Supplied data:
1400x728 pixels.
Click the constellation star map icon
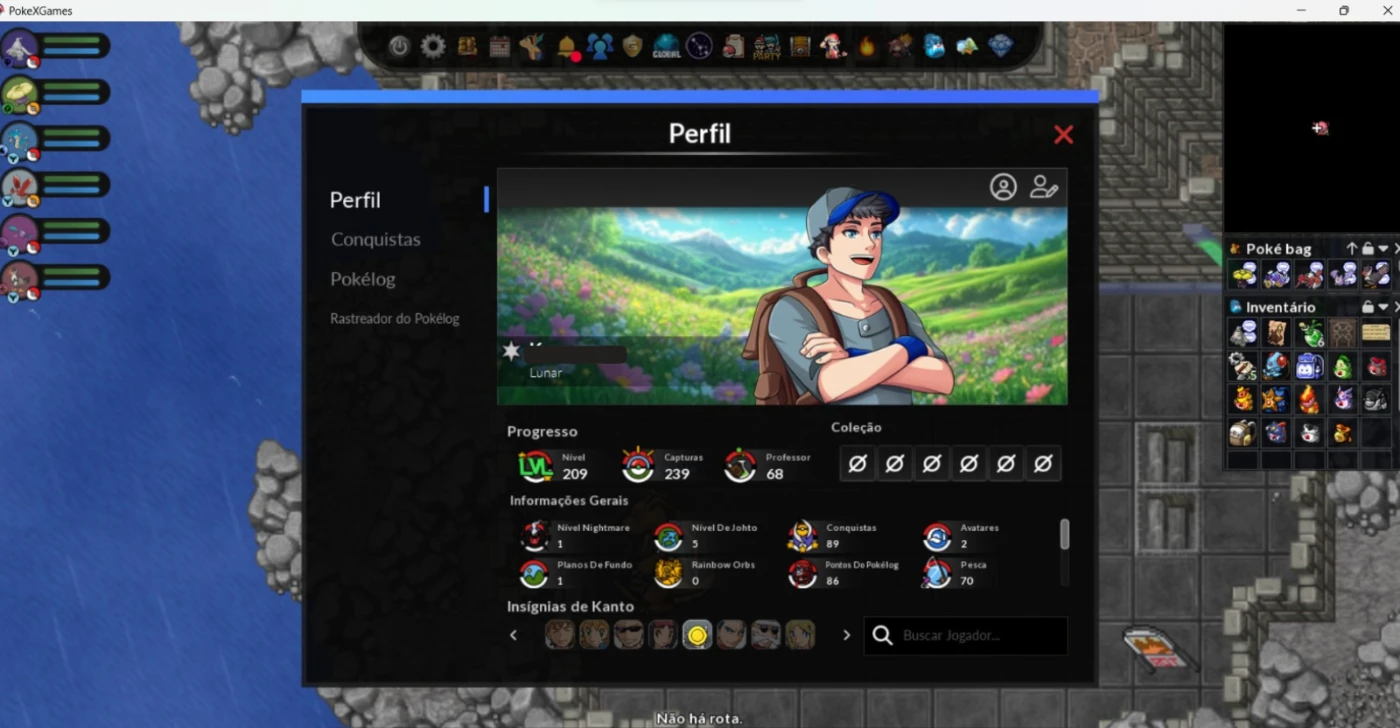[x=699, y=47]
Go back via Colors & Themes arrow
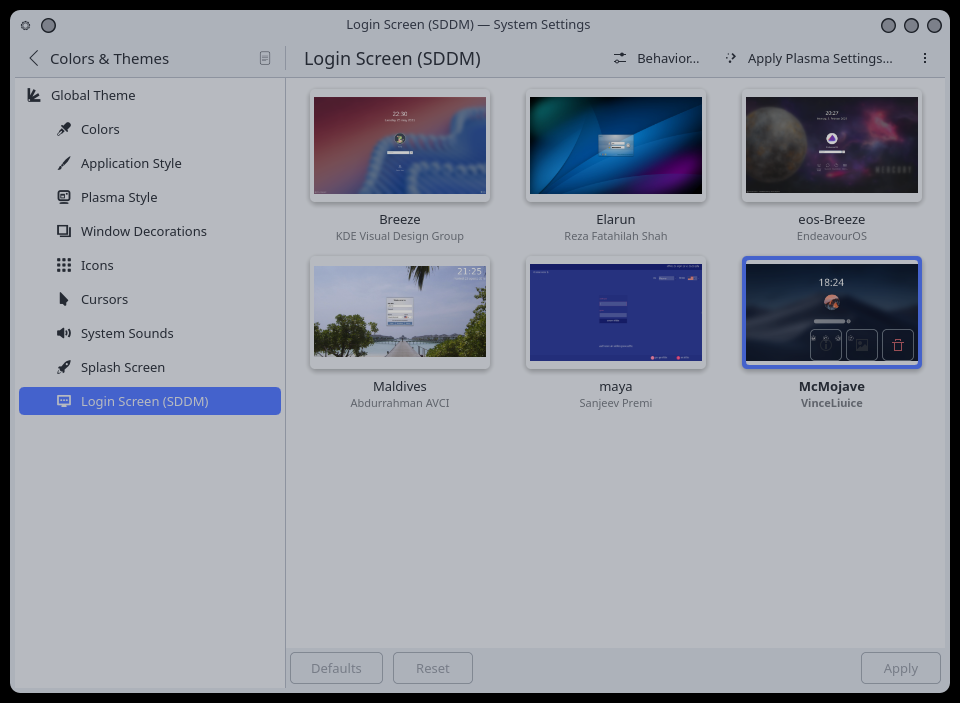This screenshot has width=960, height=703. tap(34, 59)
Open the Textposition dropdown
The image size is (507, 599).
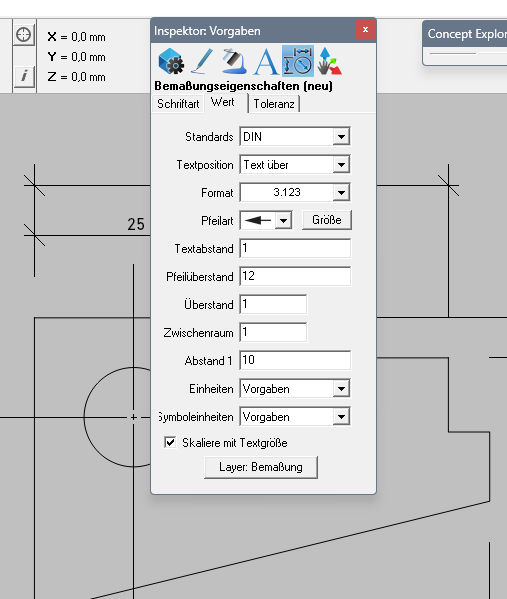[341, 165]
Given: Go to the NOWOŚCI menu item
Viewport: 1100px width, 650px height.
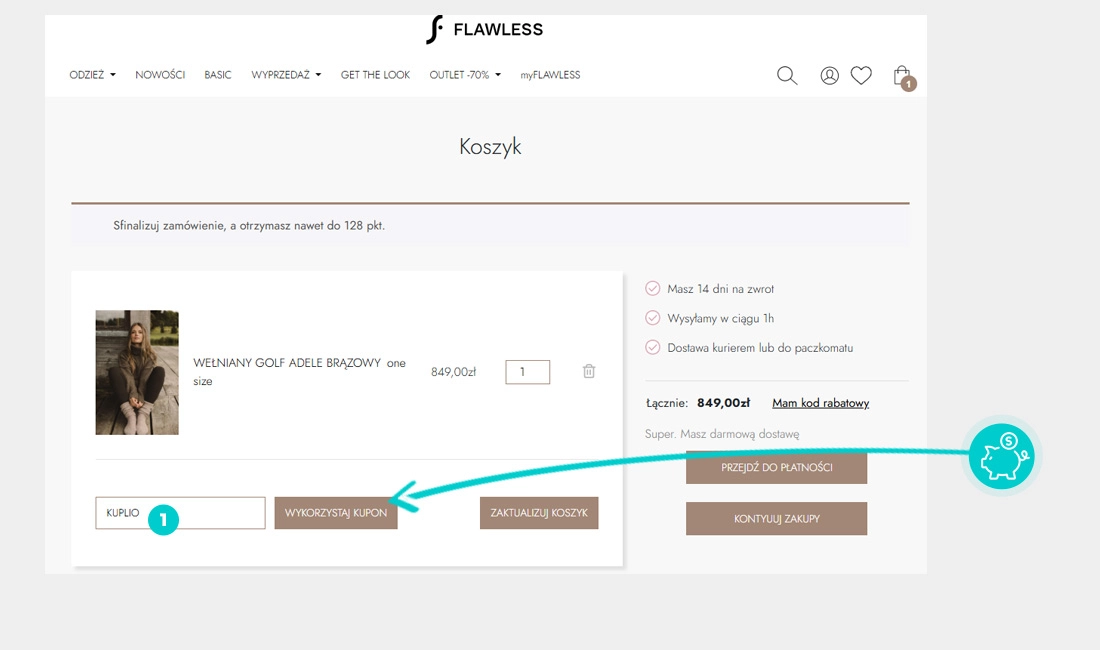Looking at the screenshot, I should [160, 75].
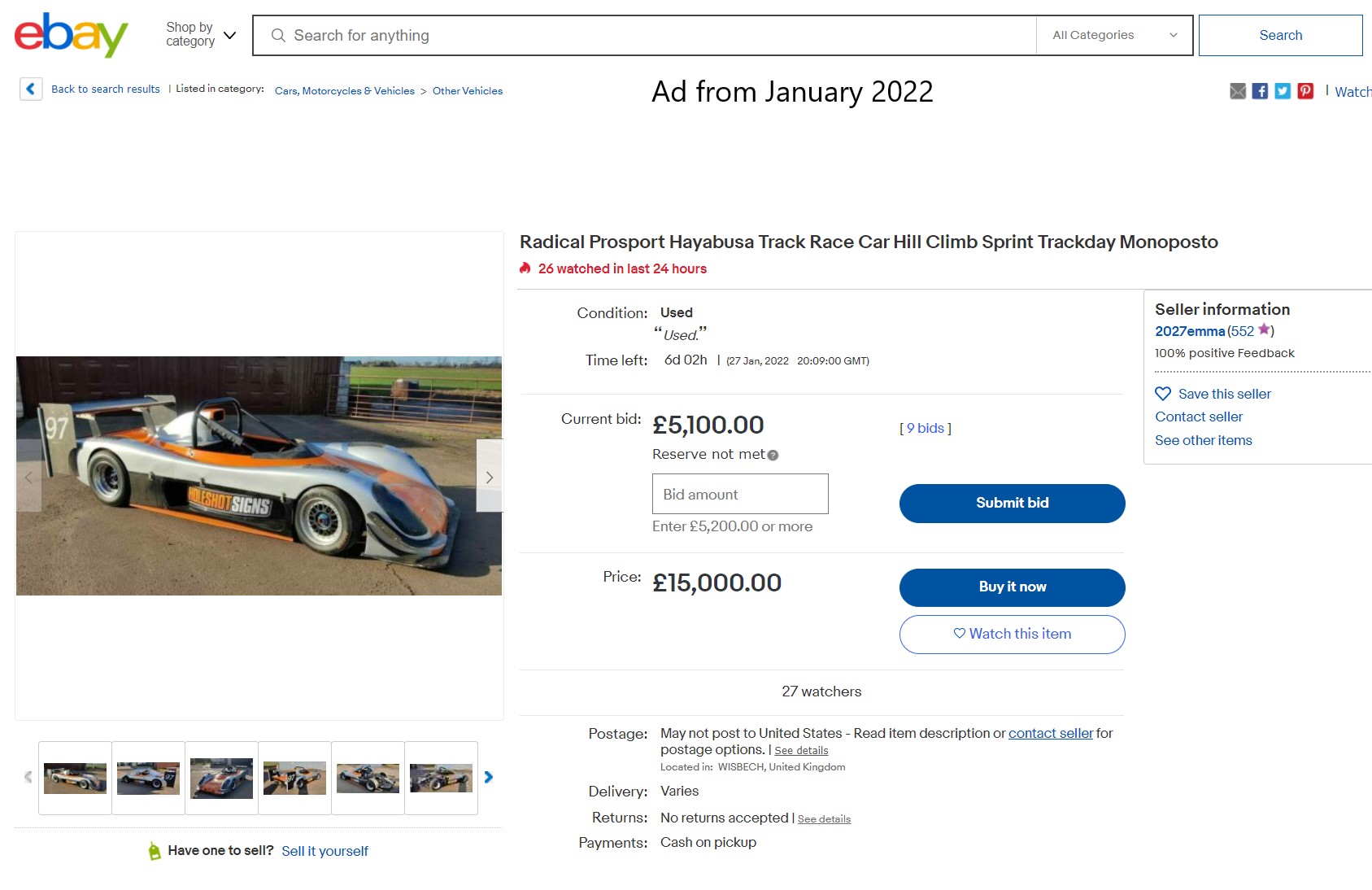Click the eBay logo

click(71, 35)
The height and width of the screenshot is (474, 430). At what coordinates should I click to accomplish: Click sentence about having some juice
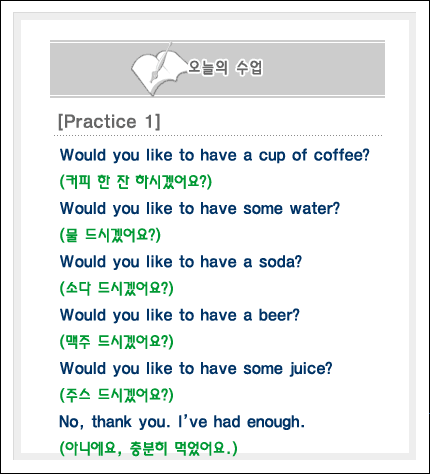pyautogui.click(x=196, y=369)
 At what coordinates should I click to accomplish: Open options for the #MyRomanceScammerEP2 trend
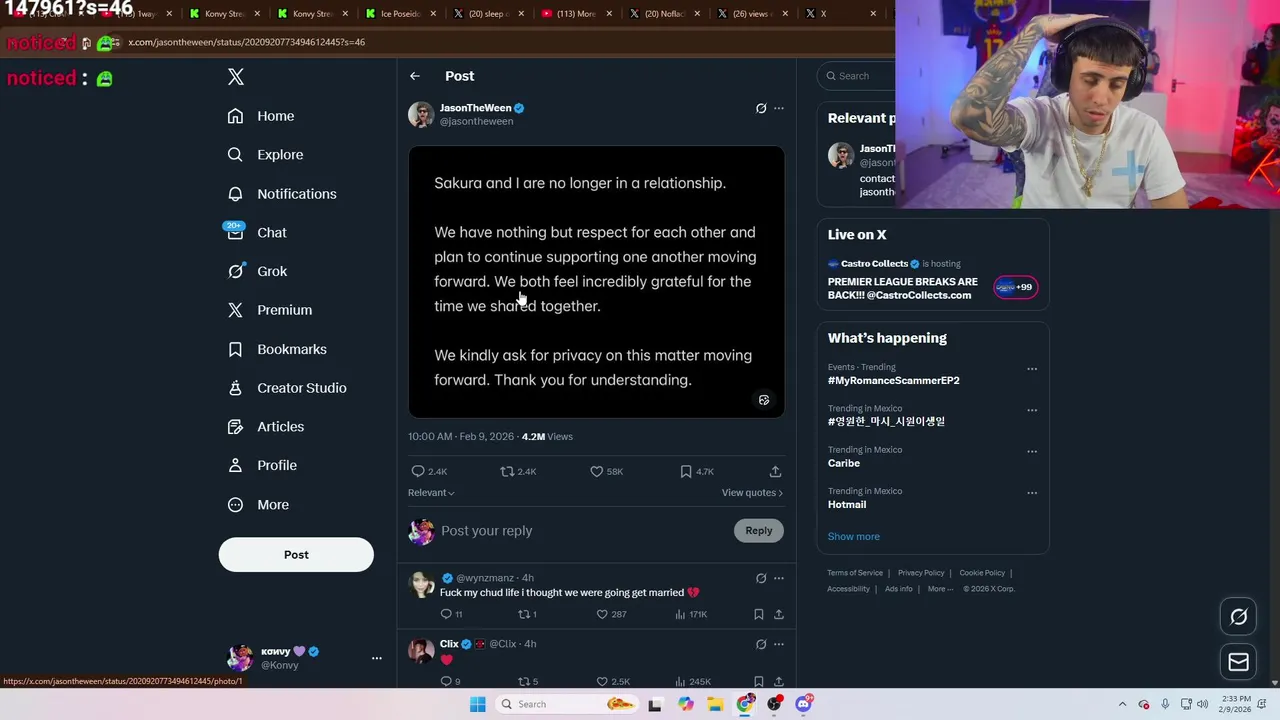point(1032,369)
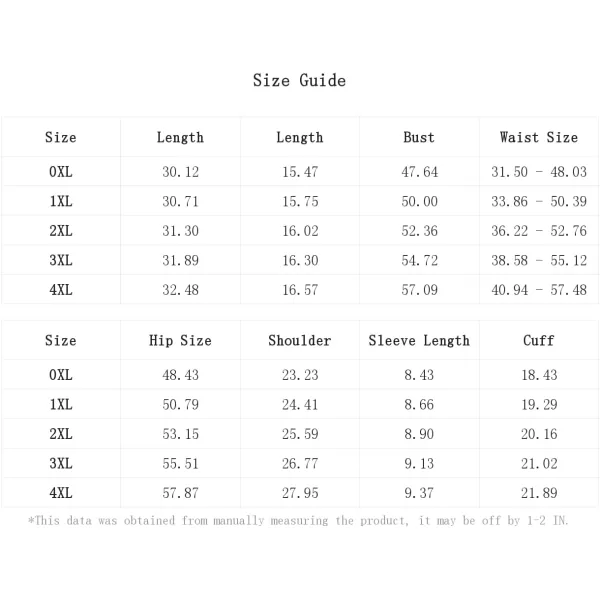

Instructions to follow: For this exercise, repeat word for word only the lines from the one containing "Open the Textposition dropdown" through the end of the data, including both. Pictures do not go in the copy.

Completed task:
Open the Textposition dropdown
The image size is (507, 599).
[341, 165]
Given: Go to the NOWOŚCI menu item
Viewport: 1100px width, 650px height.
Looking at the screenshot, I should [160, 75].
Click the eBay logo

click(71, 35)
The height and width of the screenshot is (474, 430). At what coordinates should I click to accomplish: Click sentence about having some juice
pyautogui.click(x=196, y=369)
 At what coordinates should I click to accomplish: Open options for the #MyRomanceScammerEP2 trend
point(1032,369)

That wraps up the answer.